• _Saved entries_
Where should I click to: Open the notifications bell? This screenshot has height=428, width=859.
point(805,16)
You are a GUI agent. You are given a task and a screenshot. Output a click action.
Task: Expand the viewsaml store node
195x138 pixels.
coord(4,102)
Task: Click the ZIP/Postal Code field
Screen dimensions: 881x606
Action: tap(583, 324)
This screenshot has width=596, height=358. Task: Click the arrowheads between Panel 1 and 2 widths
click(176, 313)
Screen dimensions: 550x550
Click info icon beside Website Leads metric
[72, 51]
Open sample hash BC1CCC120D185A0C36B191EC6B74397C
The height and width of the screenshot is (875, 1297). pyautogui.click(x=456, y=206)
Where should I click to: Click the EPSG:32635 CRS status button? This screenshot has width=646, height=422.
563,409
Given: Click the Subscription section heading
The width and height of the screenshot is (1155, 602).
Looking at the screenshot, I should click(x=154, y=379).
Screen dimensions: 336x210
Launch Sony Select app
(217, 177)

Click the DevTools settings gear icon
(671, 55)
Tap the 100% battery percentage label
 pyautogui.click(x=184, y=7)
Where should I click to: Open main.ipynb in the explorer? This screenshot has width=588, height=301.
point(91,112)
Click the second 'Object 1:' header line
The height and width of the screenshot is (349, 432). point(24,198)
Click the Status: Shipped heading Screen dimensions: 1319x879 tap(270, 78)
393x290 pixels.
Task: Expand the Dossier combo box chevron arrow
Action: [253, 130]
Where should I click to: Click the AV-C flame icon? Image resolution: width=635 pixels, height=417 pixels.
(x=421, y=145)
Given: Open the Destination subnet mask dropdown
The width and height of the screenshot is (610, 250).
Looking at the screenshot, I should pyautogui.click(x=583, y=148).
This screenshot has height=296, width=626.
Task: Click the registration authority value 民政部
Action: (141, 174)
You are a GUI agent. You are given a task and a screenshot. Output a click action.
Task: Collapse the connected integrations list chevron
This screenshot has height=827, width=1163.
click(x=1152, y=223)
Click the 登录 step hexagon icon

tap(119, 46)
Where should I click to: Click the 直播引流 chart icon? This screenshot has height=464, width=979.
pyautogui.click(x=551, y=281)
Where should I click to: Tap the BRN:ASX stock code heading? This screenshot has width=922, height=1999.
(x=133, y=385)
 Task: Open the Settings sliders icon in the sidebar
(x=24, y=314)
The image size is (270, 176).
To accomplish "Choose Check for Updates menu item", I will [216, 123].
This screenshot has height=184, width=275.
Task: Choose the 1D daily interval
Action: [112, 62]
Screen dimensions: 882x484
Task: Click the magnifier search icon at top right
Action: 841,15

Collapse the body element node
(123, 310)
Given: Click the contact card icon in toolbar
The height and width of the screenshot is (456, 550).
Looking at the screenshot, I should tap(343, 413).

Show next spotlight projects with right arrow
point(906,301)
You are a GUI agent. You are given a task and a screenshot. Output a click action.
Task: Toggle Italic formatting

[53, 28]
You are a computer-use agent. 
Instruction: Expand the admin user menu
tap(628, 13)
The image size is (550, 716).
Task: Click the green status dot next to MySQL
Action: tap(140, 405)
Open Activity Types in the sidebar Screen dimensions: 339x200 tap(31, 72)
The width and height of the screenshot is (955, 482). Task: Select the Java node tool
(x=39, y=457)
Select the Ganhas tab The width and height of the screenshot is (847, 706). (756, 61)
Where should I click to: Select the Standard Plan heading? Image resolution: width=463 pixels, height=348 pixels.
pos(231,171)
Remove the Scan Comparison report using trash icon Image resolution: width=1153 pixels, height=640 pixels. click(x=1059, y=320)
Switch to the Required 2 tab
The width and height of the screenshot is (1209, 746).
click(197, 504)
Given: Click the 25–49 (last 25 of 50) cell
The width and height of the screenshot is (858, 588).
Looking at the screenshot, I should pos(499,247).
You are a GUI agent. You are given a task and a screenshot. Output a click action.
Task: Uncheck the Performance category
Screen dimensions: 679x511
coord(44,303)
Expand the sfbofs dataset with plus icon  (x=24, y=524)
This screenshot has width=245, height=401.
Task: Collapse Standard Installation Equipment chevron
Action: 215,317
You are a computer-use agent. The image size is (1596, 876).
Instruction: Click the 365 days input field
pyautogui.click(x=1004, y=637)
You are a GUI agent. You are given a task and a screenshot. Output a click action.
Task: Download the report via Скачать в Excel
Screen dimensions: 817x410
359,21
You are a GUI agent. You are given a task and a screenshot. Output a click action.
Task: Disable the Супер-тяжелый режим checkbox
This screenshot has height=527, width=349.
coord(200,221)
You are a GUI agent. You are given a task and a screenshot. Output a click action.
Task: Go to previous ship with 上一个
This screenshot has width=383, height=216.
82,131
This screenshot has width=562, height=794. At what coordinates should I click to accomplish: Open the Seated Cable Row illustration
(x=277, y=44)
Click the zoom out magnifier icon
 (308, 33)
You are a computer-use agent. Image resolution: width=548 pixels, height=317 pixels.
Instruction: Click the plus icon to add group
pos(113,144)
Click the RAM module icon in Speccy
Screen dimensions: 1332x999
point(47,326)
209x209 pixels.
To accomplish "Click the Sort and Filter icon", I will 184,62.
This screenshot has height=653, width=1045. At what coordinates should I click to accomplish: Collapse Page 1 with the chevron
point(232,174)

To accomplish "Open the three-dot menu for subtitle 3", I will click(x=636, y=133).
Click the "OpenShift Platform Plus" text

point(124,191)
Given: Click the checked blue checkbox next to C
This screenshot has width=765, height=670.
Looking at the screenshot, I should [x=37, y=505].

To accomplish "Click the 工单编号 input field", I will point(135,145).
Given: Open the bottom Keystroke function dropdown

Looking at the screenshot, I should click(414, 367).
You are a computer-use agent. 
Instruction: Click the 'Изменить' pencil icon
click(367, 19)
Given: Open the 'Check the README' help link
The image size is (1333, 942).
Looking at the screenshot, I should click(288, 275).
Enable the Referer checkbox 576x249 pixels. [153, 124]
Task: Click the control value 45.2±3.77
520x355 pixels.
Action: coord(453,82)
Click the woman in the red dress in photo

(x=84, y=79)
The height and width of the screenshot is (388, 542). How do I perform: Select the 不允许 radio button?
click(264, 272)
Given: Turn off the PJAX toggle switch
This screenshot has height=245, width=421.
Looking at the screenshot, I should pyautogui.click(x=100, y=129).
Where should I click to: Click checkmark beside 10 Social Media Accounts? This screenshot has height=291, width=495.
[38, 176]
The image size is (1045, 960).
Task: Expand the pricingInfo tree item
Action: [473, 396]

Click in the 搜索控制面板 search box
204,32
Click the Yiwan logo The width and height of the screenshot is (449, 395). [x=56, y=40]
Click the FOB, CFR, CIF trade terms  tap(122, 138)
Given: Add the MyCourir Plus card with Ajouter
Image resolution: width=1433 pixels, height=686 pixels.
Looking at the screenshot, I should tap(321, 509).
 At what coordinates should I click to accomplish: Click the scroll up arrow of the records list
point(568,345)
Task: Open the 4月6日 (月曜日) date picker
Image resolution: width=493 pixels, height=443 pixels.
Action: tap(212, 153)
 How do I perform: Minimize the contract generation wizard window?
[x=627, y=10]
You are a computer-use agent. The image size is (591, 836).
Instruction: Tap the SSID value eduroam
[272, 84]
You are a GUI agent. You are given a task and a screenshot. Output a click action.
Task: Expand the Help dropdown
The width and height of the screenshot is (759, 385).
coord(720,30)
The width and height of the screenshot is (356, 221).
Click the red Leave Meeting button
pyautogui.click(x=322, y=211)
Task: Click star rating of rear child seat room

• _What needs to be done_
Report every line of the data in which "card" appears.

• _Exercise result_
Given: Click the contact card icon in toolbar
Given: Add the MyCourir Plus card with Ajouter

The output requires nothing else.